Great first day, I thought. We spent longer than we'd planned on a name-based ice breaker, but we sure learned each other's names. Then we talked about water, and Flint, and the relationship between the concerns expressed by Flint residents and those by the Black Lives Matter movement. Our students (the vocal ones, at least) had no trouble seeing the connections there. We also spent some time doing "blackout poems," where you take a non-poetic text and cross out most of the words, leaving only a chosen few, which as a new and often surprising poem, can bring new meaning to the original text as well. Our students seemed to enjoy that.
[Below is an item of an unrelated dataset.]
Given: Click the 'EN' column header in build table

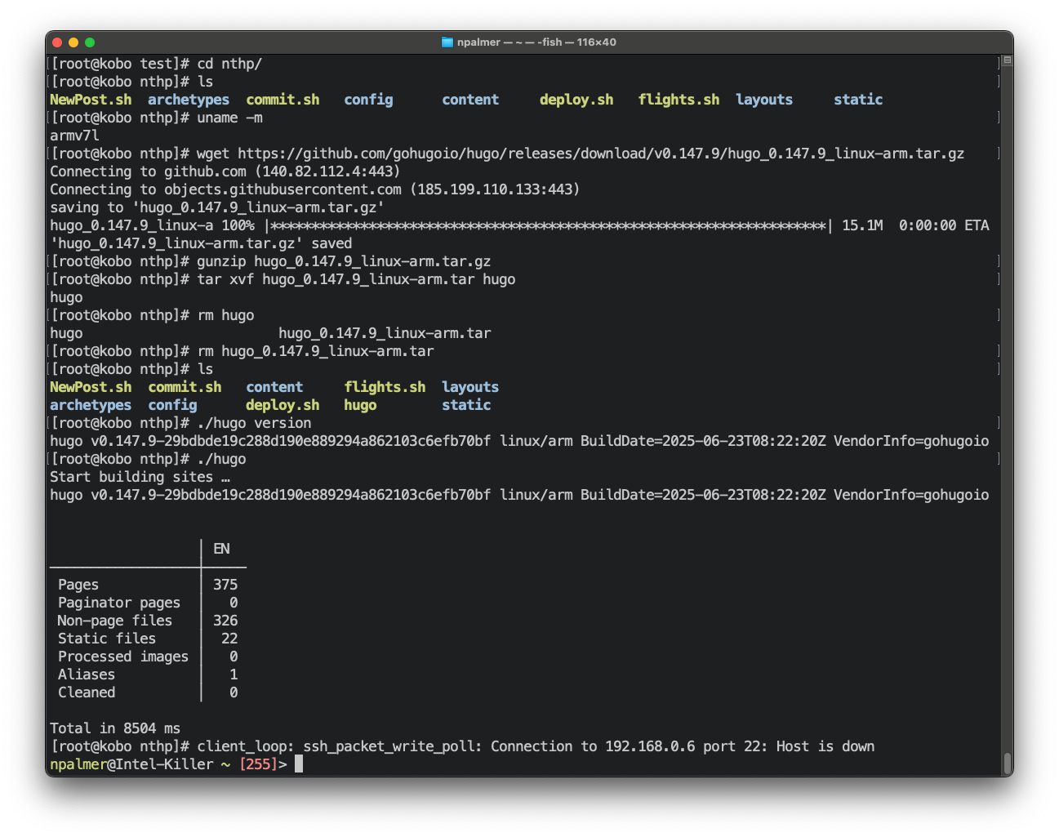Looking at the screenshot, I should (x=221, y=549).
I do think they may have tuned out a little as we presented them with information about Flint; I want to be efficient tomorrow as we introduce the Navajo water crises. One of the tricks, I think, will be to keep making connections to larger issues, and to their own lives.

One of our current plans for tomorrow is to have them write about times when they've seen or experienced privilege or lack thereof based on race or ethnicity. This will be coming after having had a discussion on race/ethnicity in the water crises we've introduced.

But I had a great conversation with Oliver this afternoon, and it gave me ideas for a few other things I want to do tomorrow.

Oliver's group (Movement) will be having their students draw maps of their towns with a focus on privilege. I'd like to do that too, before going into the storytelling. Also, in hearing Oliver describe today's "Peace through Art" group's day, it occurred to me I want to have the students just simply talking.

So after the maps, and before writing, I think I want to have them tell some privilege/identity-related stories to each other in small groups. (Ashley? What do you think?)

The writing's still important, though, because we're trying to build material to create performance poems by the end of the week!